The Twenty Greatest Heist Films

July 20, 2016

I must have larceny in my heart, for I seem to have a real fondness for the heist film.  I have even been known to root for the bad guys to get away with it.  Maybe what the heist film does is provide a certain wish fulfillment for the audience; it’s a safe way to dabble at the darker side of our nature.  I mean, who hasn’t thought about an easy way to make a lot of money, or to get out from under a dire financial situation?  Well, these questions are what I believe make the heist film so appealing.  So, on that note, I give you “The Twenty Greatest Heist Films”.

In no particular order…

1.”The Killing”  1956  Stanley Kubrick.  Early Kubrick effort is a tightly structured look at a truly failed robbery.

2.”Quick Change”  1990  Bill Murray, Howard Franklin.  This is one of the more cheerful entries in the heist genre.

3.””The Asphalt Jungle”  1950  John Huston.  The most existential of all heist films-beautifully realized.

4.”Friends of Eddie Coyle”  1972  Peter Yates.  Working class characters give an authenticity to film.

5.”Dog Day Afternoon”  1975  Sidney Lumet.  Eccentric bank robbery makes the onlookers part of the circus.

6.”Inside Job”  2000  Spike Lee.  This tense, little heist film is full of surprises.

7.”The Anderson Tapes”  1972  Sidney Lumet.  Not a great film, but it makes an interesting comment on how we are all being watched.

8.”The Drop”  2014  Michael R. Roskam.  Gritty neighborhood heist film was penned with the nuances by the wonderful Dennis Lehane (Mystic River).

9.”The Man Who Wasn’t There”  2000  Coen Brothers.  Very unusual noir film shot in glorious black and white.

10.”Dead Presidents”  1995  Albert Hughes, Allen Hughes.  Insane heist film is perhaps too ambitious for what it delivers.

11.”Heat”  1995  Michael Mann.  Thought-provoking heist film that benefits from an excellent cast.

12.”Kansas City Confidential”  1952  Phil Karlson.  Kinda creepy heist film makes the robbers hauntingly anonymous.

13.”Point Break”  1991.  Kathryn Bigelow.  Unique spin on the genre,but too long for it’s own good.

14.”Criss Cross”  1949  Robert Siodmak.  Romantic fatalism skillfully served.

15.”Rififi”  1954  Jules Dassin.  This film has a wonderful twenty minute safe-cracking sequence.

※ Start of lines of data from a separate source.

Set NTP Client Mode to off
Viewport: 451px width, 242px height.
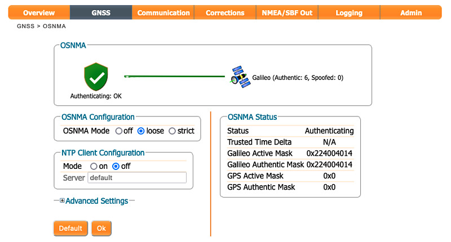(x=116, y=166)

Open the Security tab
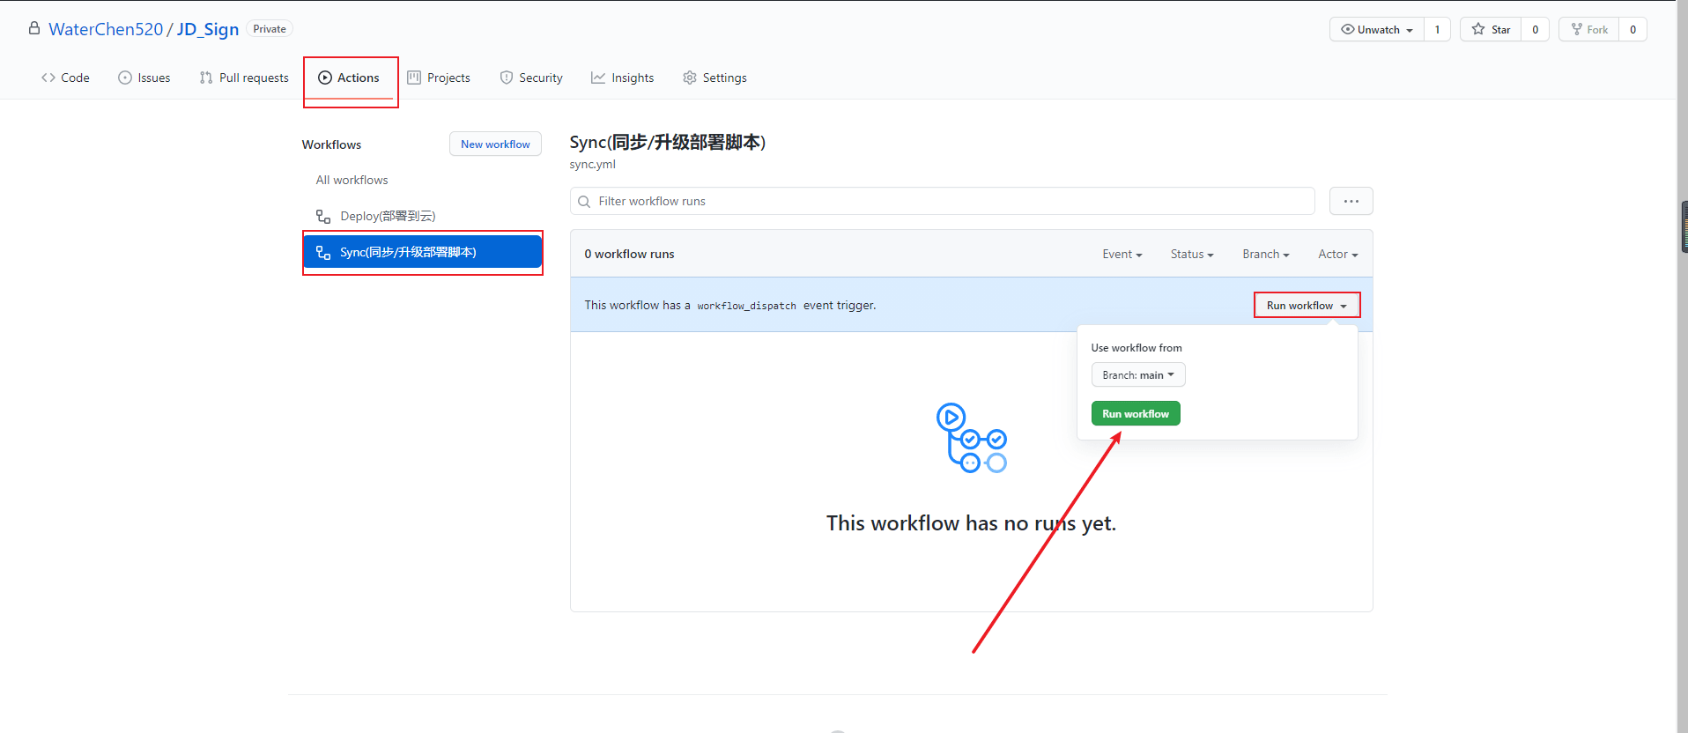tap(531, 78)
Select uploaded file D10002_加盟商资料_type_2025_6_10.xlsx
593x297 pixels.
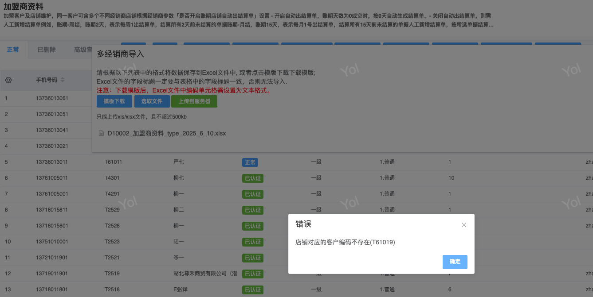[166, 133]
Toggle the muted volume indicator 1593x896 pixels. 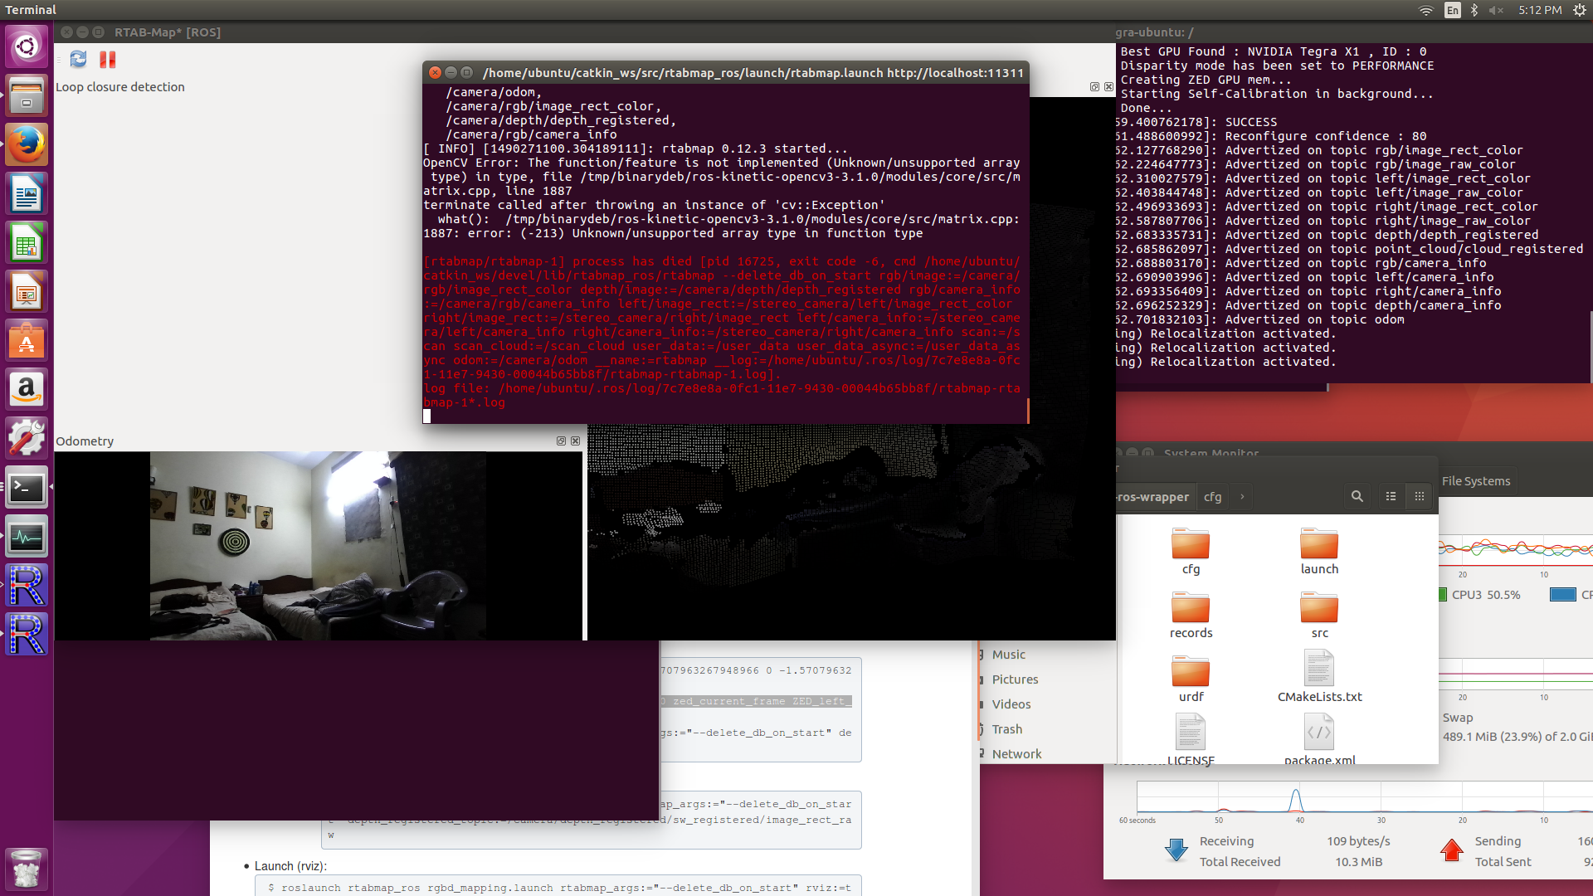[x=1496, y=10]
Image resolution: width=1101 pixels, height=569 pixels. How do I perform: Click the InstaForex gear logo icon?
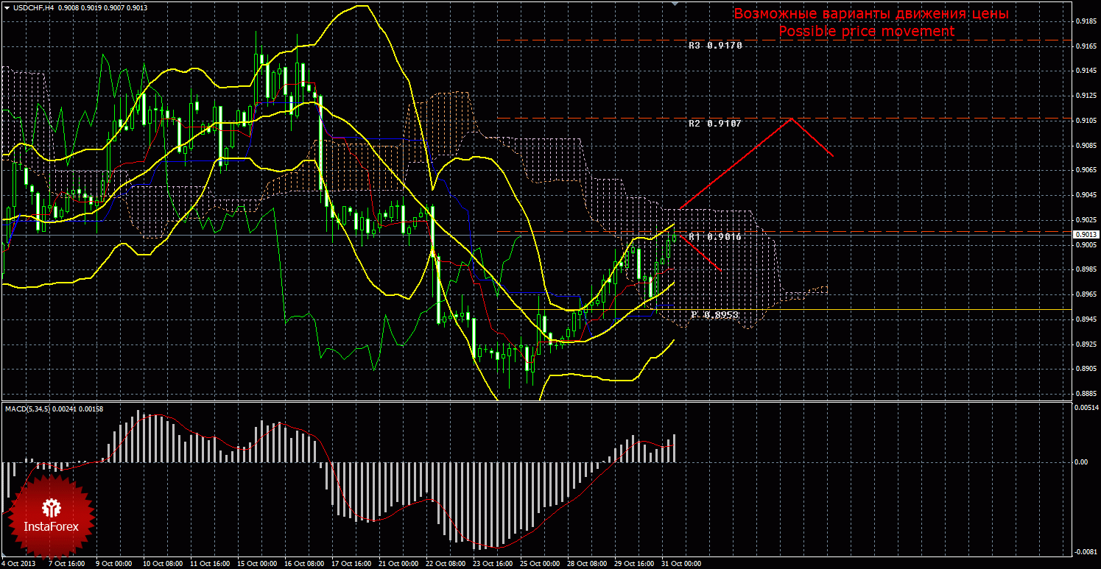(x=51, y=507)
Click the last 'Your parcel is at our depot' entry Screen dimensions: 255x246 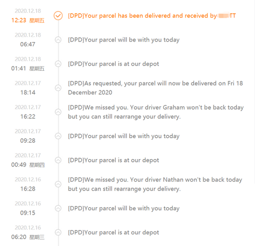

16.”The Bling Ring”  2013  Sophia Coppola.  Sly, seductive offering by the talented offspring.

17.”The Maltese Falcon”  1941  John Huston.  The robbery of dreams?

18.”Resevoir Dogs”  1992  Quentin Tarantino.  Framed through a flashback, this amazing first feature still impresses.

19.”The Thomas Crown Affair”  1968  Norman Jewison.  White collar crime with a 60’s sensibility.

20.”The Town”  2010  Ben Affleck.  These neighborhood bank robbers still live in and rob from their old neighborhoods.